Growing criticism of DRC vote
Kinshasa - The chorus of voices calling into question the results from the Democratic Republic of Congo's recent election is growing louder, and on Monday the country's influential clergy as well as the United Nations joined those that are now casting doubt on the victory of President Joseph Kabila.
Cardinal Laurent Monsengwo, the head of the influential Catholic Church in Congo, broke his silence to voice his concern. The church, which had deployed the largest observation mission, had earlier refused to disclose the results that their observers had tabulated, saying that their role was not political.
"After analysing the results that were made public by the (election commission) this past Friday, December 9 2011, we could not help but conclude that the results are not founded on truth or justice," said Monsengwo on Monday.
He said that the church was willing to mediate the dispute between Kabila, who has been in power for 10 years and who was declared the winner of the November election with 49% of the vote, and long-time opposition leader Etienne Tshisekedi, came in a distant second with 32% of the nearly 19 million votes cast.
Election commission under pressure
Just 24 hours after the results were published, US observers from the Atlanta-based Carter Centre founded by former President Jimmy Carter issued a statement saying that the vote lacked credibility.
The country's election commission, which is led by a pastor believed to be close to the incumbent, had been under pressure to release results polling station by polling station so that candidates and election monitors could check the numbers being published against what observers had witnessed.
The commission didn't do so immediately, instead releasing preliminary results province by province, amalgamating thousands of voting sites.

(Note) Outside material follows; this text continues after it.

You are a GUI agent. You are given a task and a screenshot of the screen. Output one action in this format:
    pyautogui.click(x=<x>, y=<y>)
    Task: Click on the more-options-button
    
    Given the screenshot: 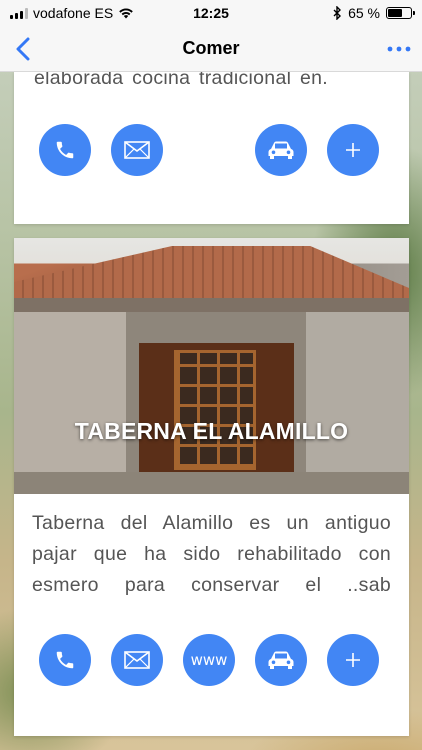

It was not until Friday, the day that the final provisional results were released, that the commission gave out a CD to foreign embassies and to observation missions.
David Pottie, a senior observer with the Carter Centre, said that in analysing the detailed results, it became clear that in Kabila's home province, voter turnout was impossibly high, including some districts where 100% of registered voters had cast ballots, an impossibility in this enormous country where less than two percent of the roads are paved. In these same districts in Katanga Province, all - or nearly all - of the votes were cast for the 40-year-old Kabila, an equally unlikely prospect given that 11 candidates were in the race, said Pottie.
Also on Monday, the United Nations peacekeeping mission in Congo, known by its acronym Monusco, issued a statement voicing concern.
"Monusco notes with deep concern the findings of these observer missions relating to the significant irregularities in the management of the results process, in particular the counting and tabulation of the votes," it said. "Monusco strongly urges the Independent National Electoral Commission to undertake a timely and rigorous review of the issues identified by observer missions."
In his first public comments since the start of the election, Kabila told reporters on Monday that there is no reason to doubt the validity of the election.
"The credibility of these elections cannot be put into doubt. Were there mistakes, errors? Definitely," he said. "Definitely. Like in any other election - be it on the continent, or otherwise. But does it put into doubt the credibility of the elections? I don't think so."
While Kabila, controls the army, the 78-year-old opposition leader Tshisekedi controls the street, where he enjoys enormous popularity among the country's impoverished masses. Violence is feared if Tshisekedi orders his supporters to demonstrate. In a telephone interview over the weekend, he said that he was holding off as he waits to see if the international community is able to find a solution to the electoral crisis.
He also said that he rejects the results that were published, and considers himself the newly elected president. Already in London, more than 130 people were arrested at the weekend after Tshisekedi supporters living in Britain led boisterous demonstrations, including a group that stormed the subway, pulling the alarms and causing one of the lines to be temporarily closed.
Although Tshisekedi has said he would not accept a Kenya- or Zimbabwe-style deal, diplomats that have seen him recently say he is looking for a concession from Kabila, possibly the post of speaker of parliament.
Monsengwo said there must be dialogue to avoid a grave crisis in the country and called on all to avoid violence.
"Since the results are provisional and must be confirmed by the Supreme Court, we ask the protesters to appeal, to resort to legal means and to not engage in violence," he said.
The November election was only the second democratic vote in Congo's 51-year history, and the first to be organised by the government rather than by the international community. From the start the vote was plagued by massive technical glitches, including the late arrival of ballots, some of which arrived three days after the vote was supposed to take place.